*** Opening Recorded data ***
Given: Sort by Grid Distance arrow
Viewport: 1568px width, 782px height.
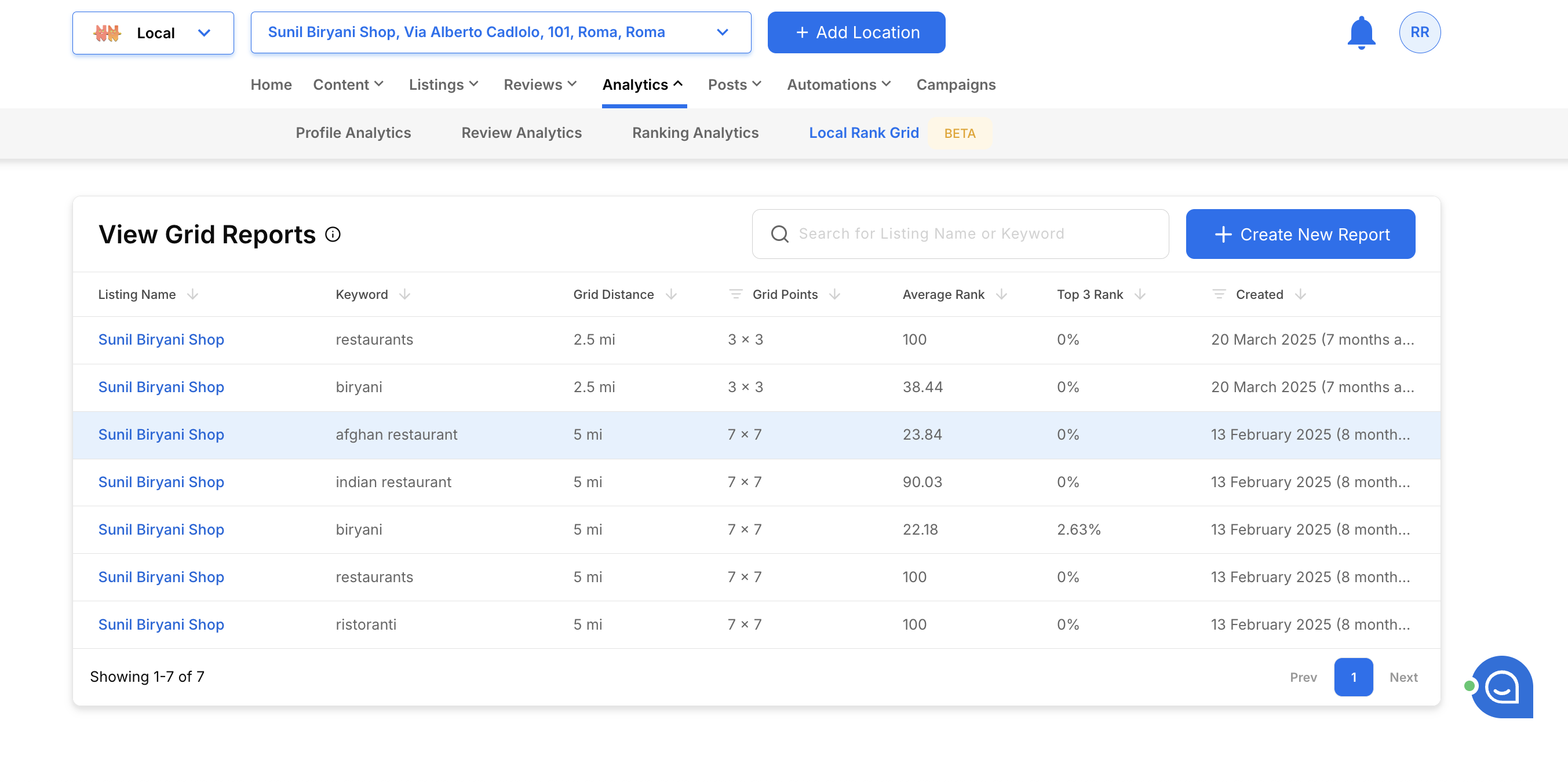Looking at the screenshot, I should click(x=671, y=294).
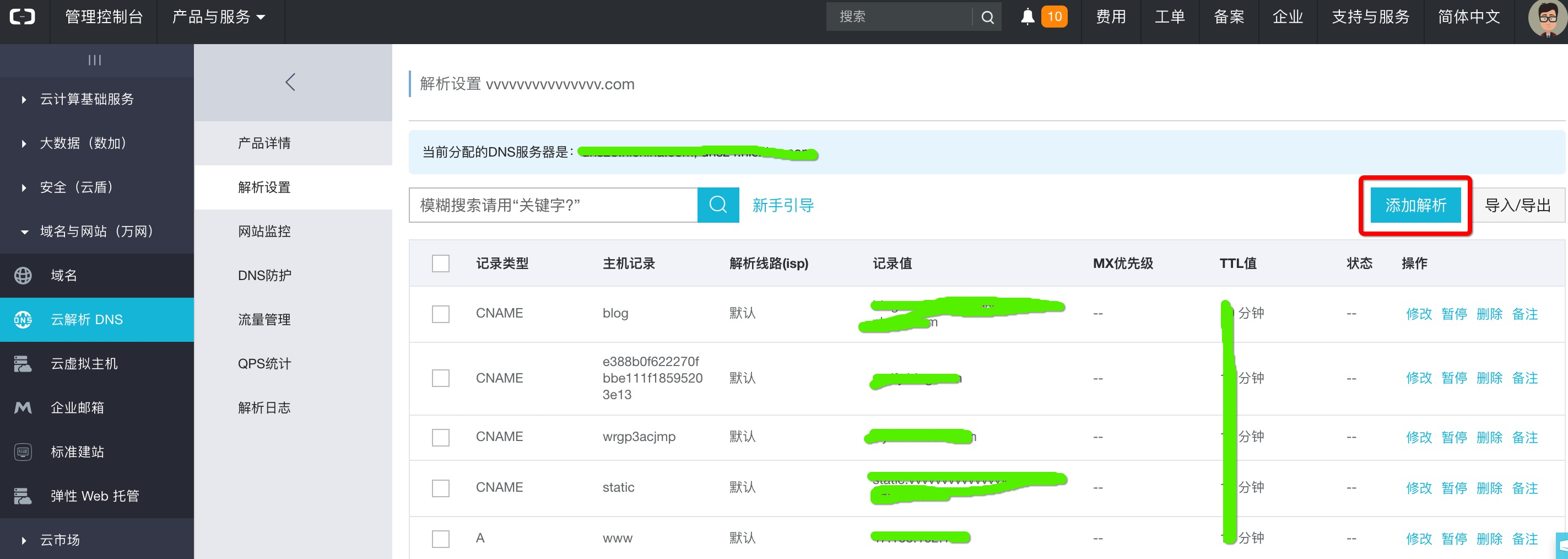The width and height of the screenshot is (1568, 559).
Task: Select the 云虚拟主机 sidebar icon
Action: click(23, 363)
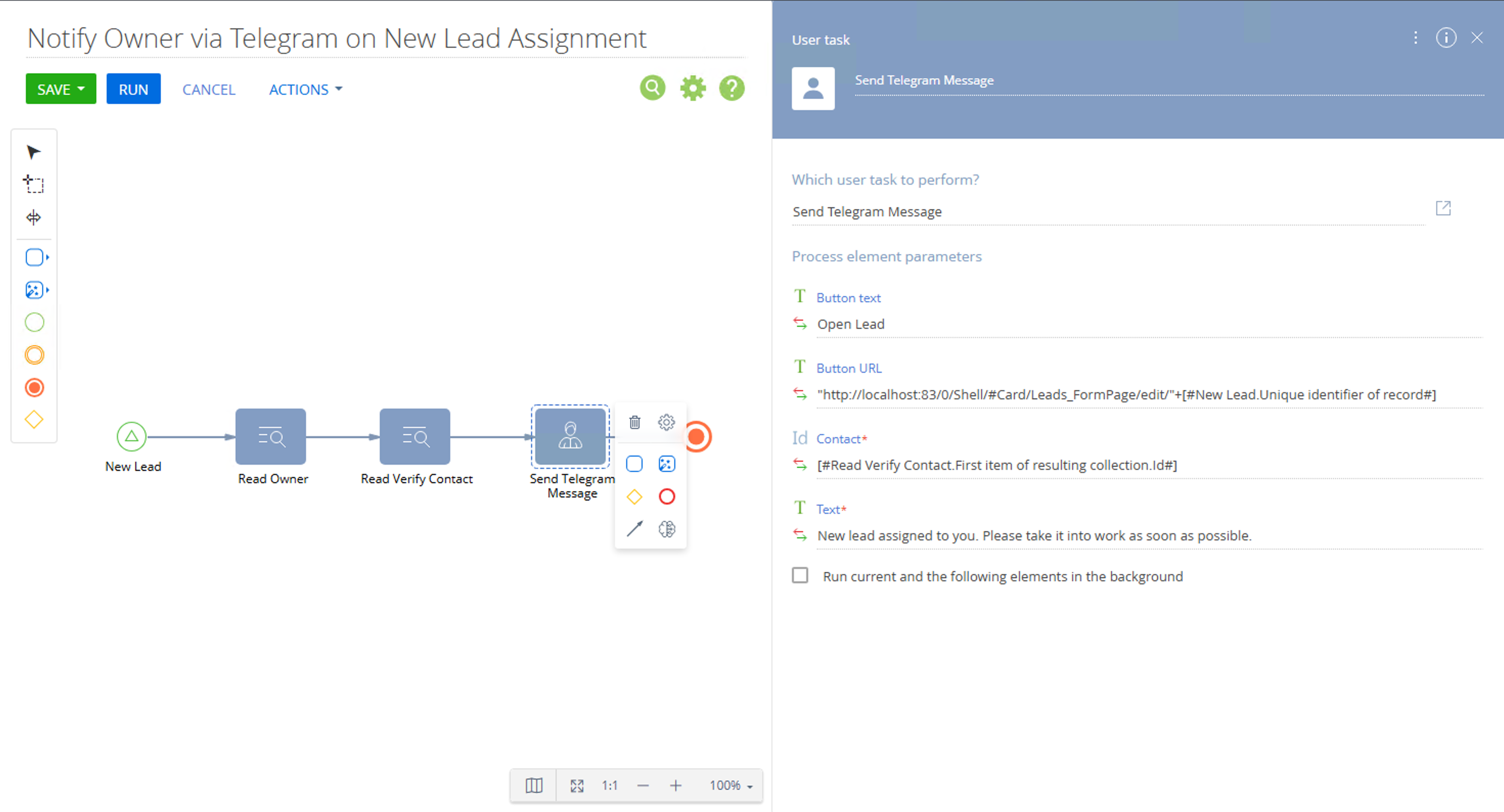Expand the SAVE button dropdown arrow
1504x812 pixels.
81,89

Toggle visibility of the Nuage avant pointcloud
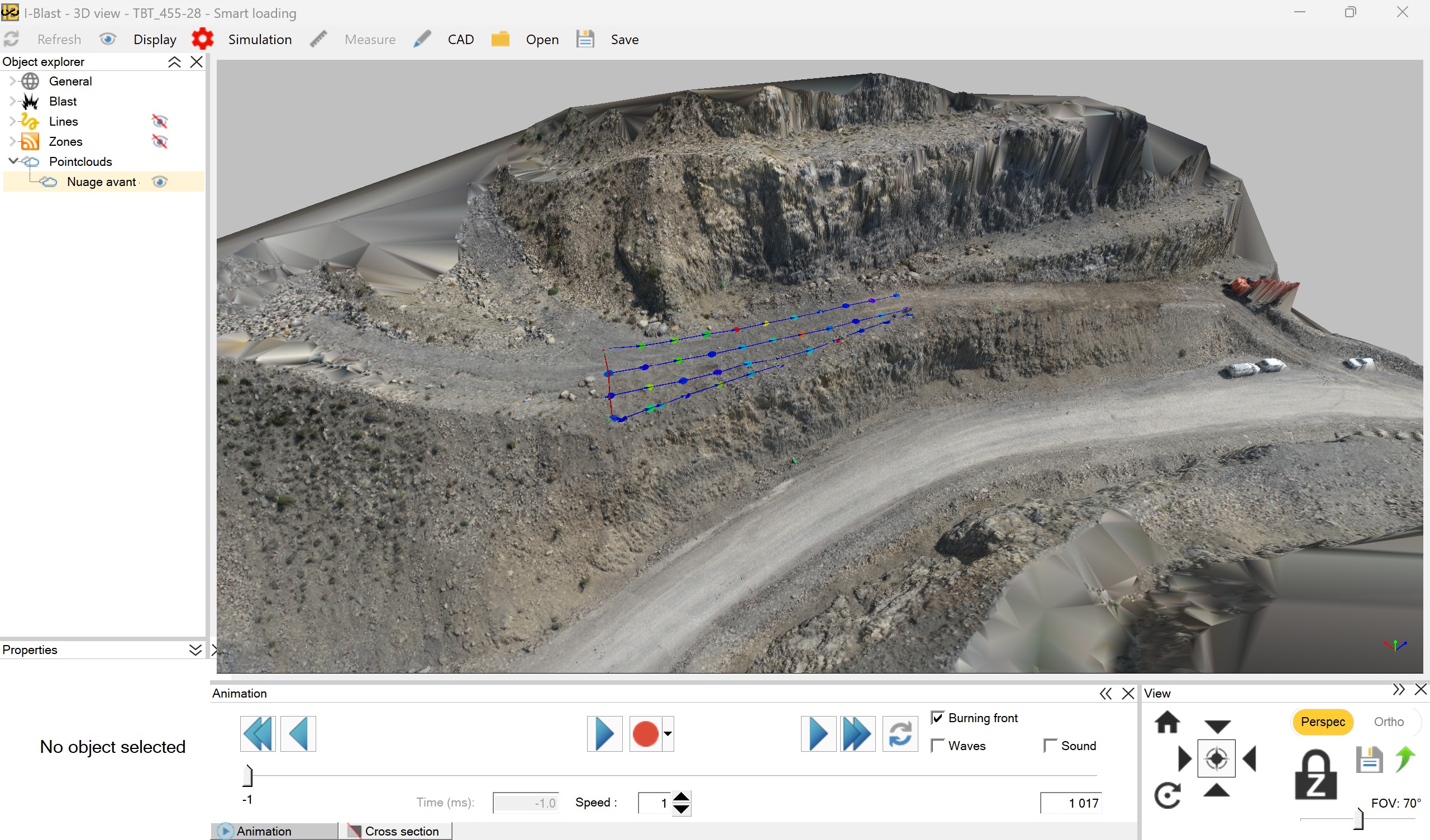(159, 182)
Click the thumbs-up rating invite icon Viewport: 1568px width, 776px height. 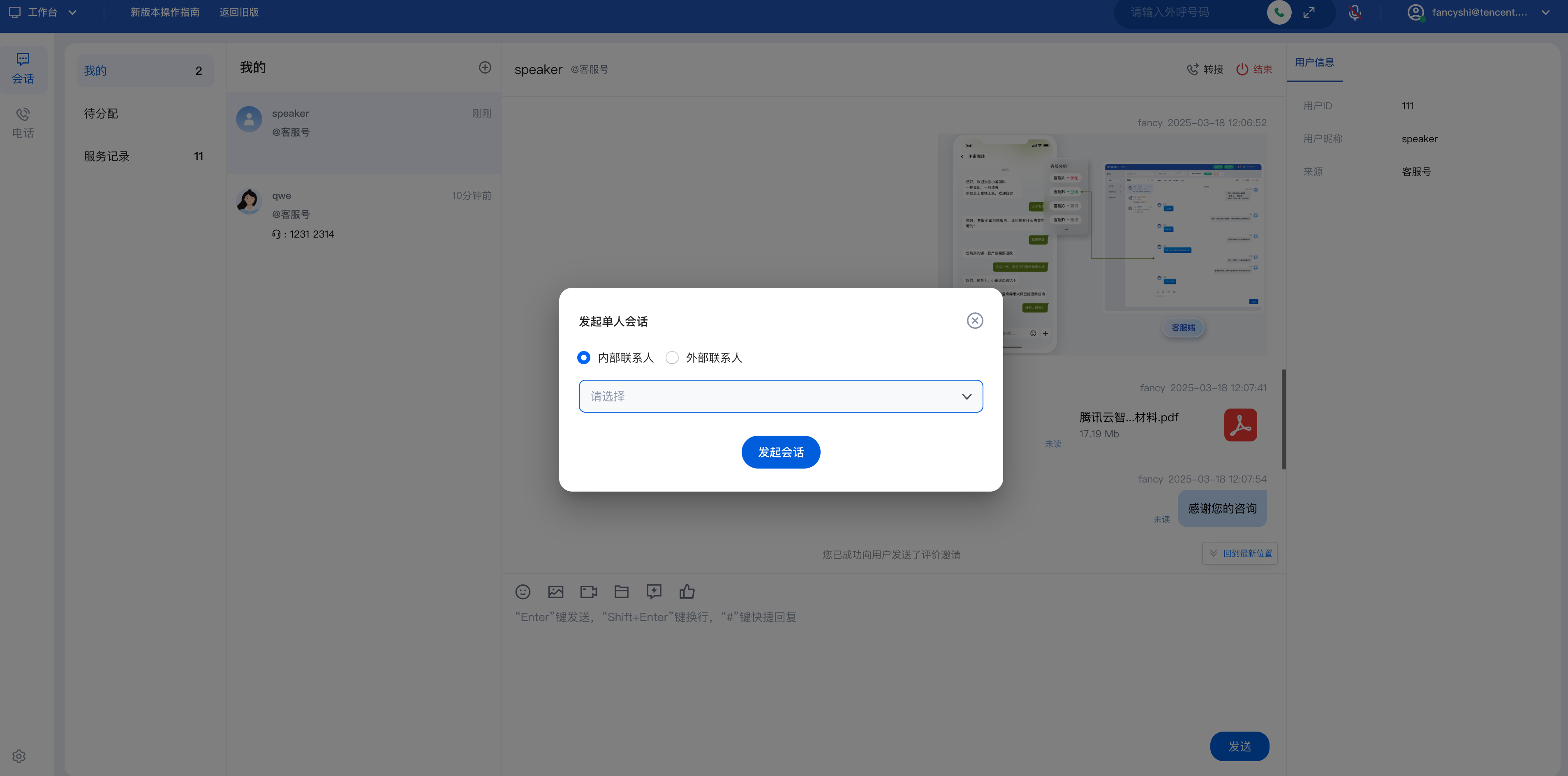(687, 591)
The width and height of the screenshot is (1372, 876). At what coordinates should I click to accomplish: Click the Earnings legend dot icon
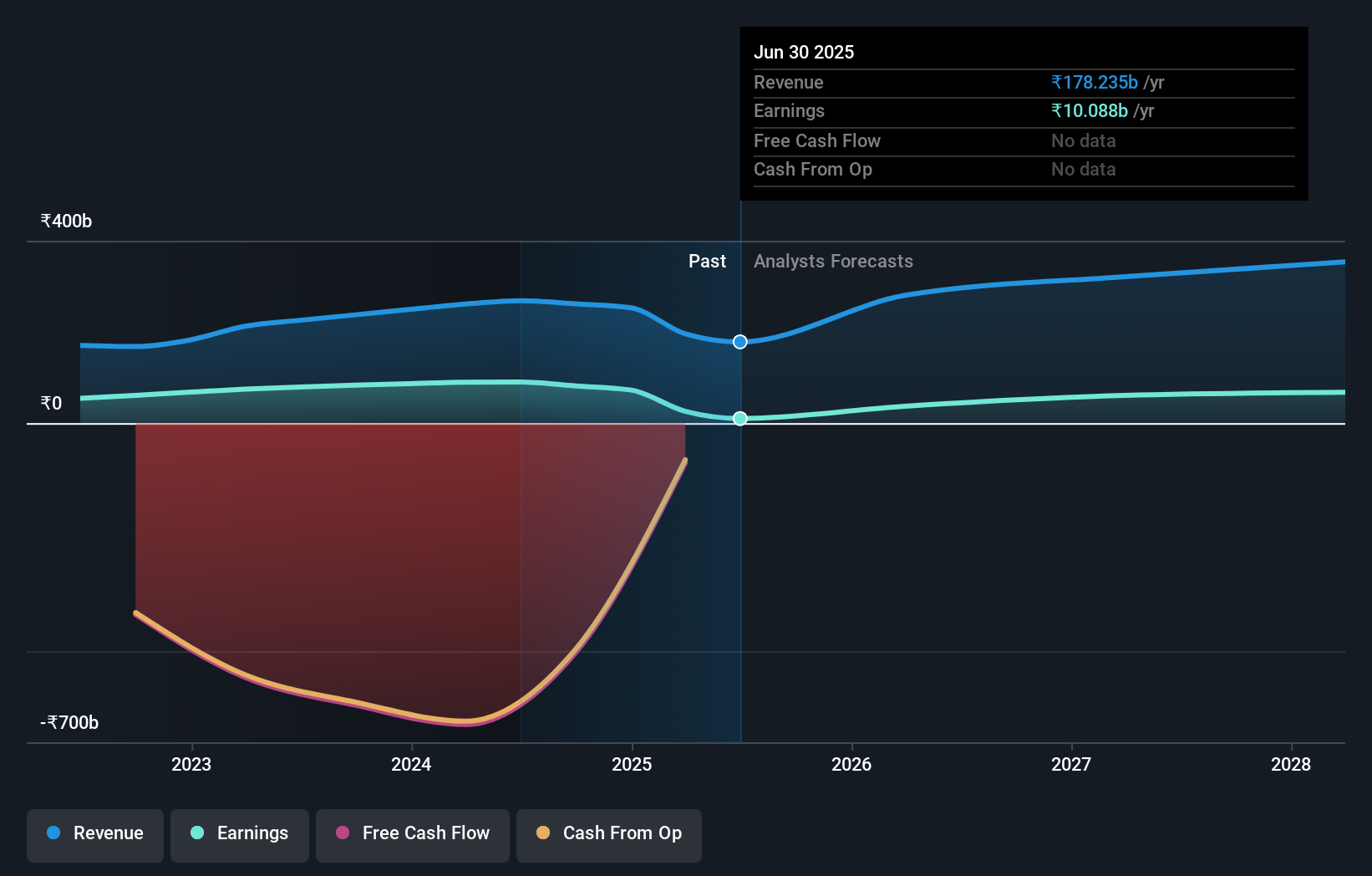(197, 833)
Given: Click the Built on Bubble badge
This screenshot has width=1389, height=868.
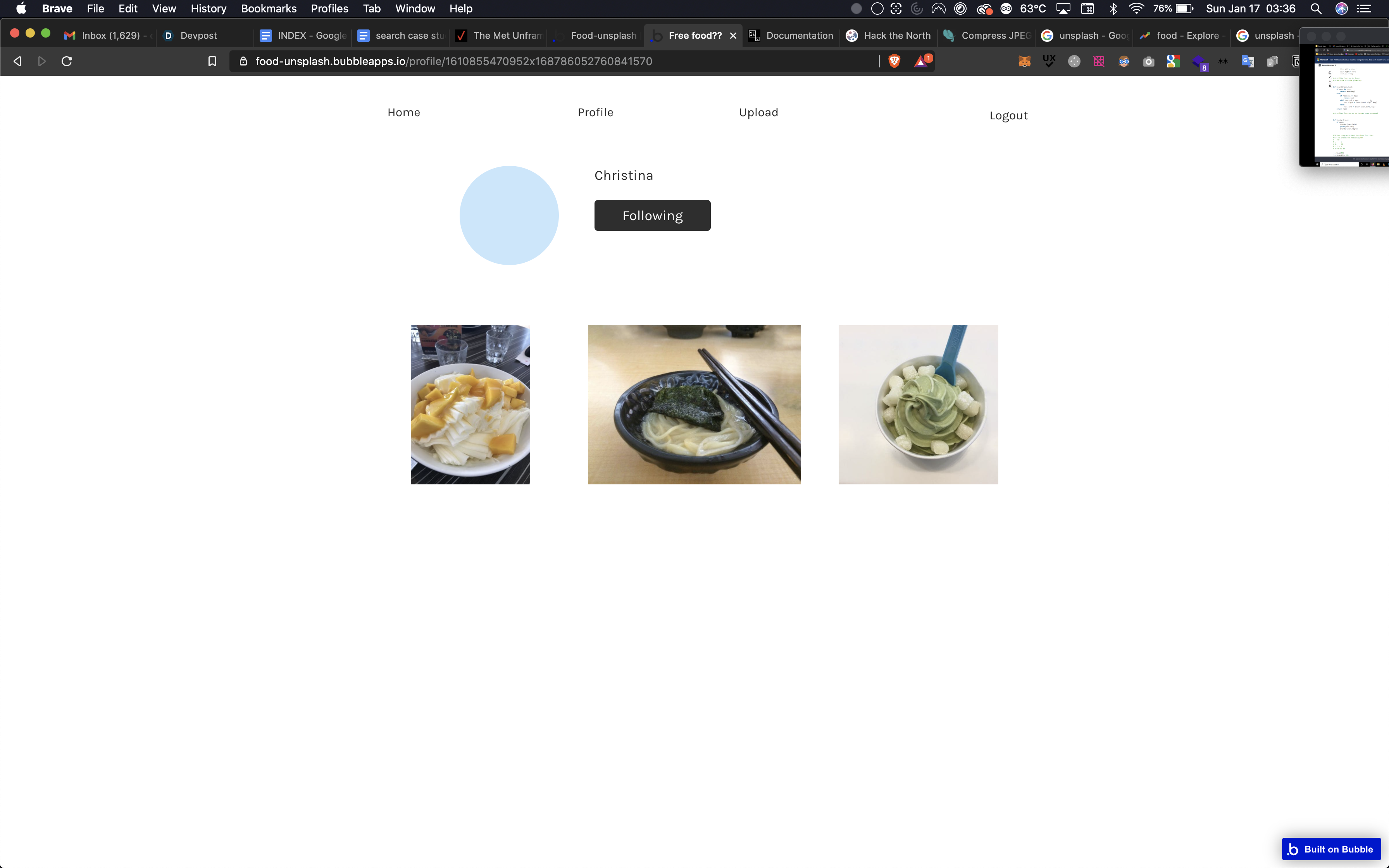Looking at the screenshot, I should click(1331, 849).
*** Closing Recorded data ***
## Task prompt
Without any pictures, please write out the lines from the one containing "The width and height of the screenshot is (1372, 876)." through the final line of the data, exactly and inclusive of both ends.

## Reply
The width and height of the screenshot is (1372, 876). At what coordinates should I click to accomplish: Click the Earnings legend dot icon
(197, 833)
Given: Click the Built on Bubble badge
This screenshot has width=1389, height=868.
Looking at the screenshot, I should click(1331, 849).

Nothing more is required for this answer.